No, the math is correct. I have a September kid. So, they are either a senior at 17 or 18. How hard is that for you to understand. Your math is wrong. There are often 18 month differences if an April or may kid was held back. |
Many people live in a place with a 9/1 cutoff. The kids are 18 all senior year by design. |
They don’t. Your rules don’t apply to most. |
So don’t send your kid to the school. I fail to see the issue here. |
We are in this area and yes, they do. You can send your fall kid to a private if you want. We did. |
If kids are 18 all year, they were held back or a fall birthday. |
No, moron, because they are in a school with a 9/1 cutoff. But you will never get that through your thick head. |
Income from a country with 5 year of highschool and started college at 19 (and turned 20 at the end of freshman year) in the US. Nobody EVER cared that I was 6 months-1 year older than the other students. I was one ifbb no the best students because even though I was learning English because high school was intense in my home country and we studied a lot. College was easy for me. I was more mature than most American kids (not sure if because of age or life experiences) and it was definitely a good thing. |
Of course. The natural law troll thinks kids say and do things they don’t do. They don’t think twice about age. Many are 18 themselves all senior year. Troll poster lives in a fantasy world where every school is on a calendar year cut off and the kids are all terrible to each other. She can’t wrap her head around the idea that things have changed and she’s working with faulty assumptions. |
Why can’t there just be rolling entry in to grades through out K-12 with hard line upper and lower age limits?

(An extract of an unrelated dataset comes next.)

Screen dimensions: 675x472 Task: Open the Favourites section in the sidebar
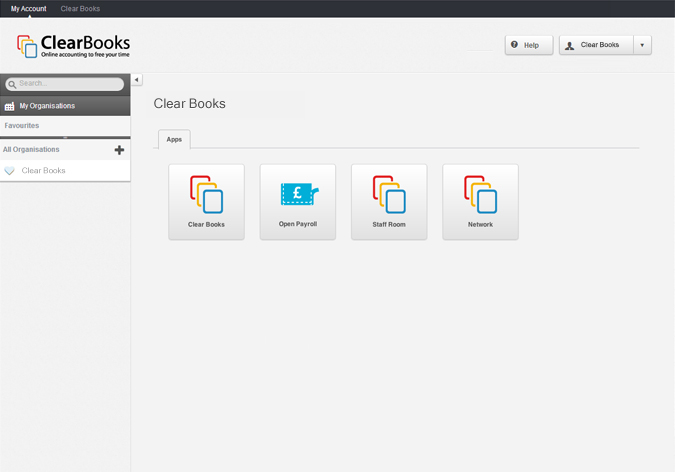pyautogui.click(x=22, y=126)
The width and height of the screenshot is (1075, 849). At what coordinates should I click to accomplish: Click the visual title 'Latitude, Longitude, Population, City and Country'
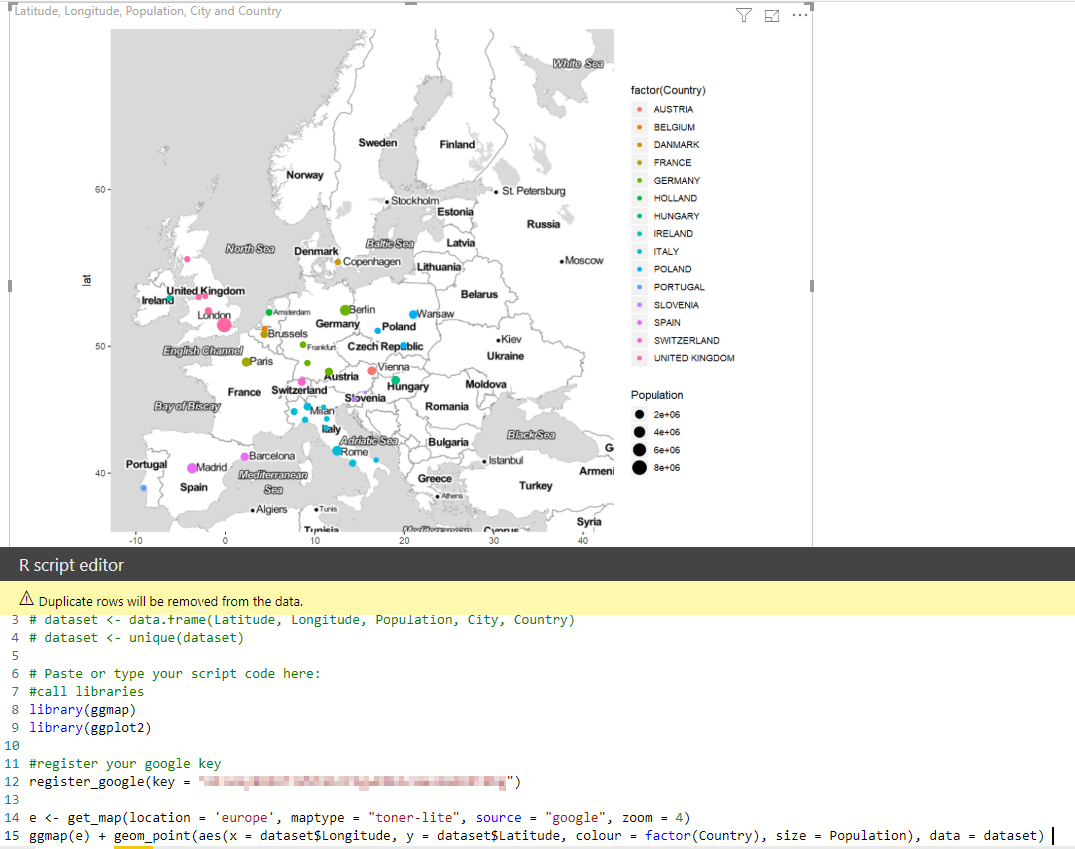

Just say that you cannot be past your 19th birthday and be in a standard HS senior class but everyone including winter- summer borns can stay for the duration of the time they are 18. So say I was born in April and would normally graduate a couple of weeks after turning 18, in May but now I could wait almost another year. Alternatively I could start senior year after turning 17 if Junior year was getting too easy. That would allow all kids to move and their own pace, slow down when they hit a difficult part of a subject or speed up when it is easy. They get to pick the classmates that create the best environment for them, not too advanced or too easy. |
Note: I did not read the comments on this tread. Just sharing that I am an educator, and we redshirted both my DD and DS with Aug & Sept birthdays. It was the absolute best decision, and we have never regretted it.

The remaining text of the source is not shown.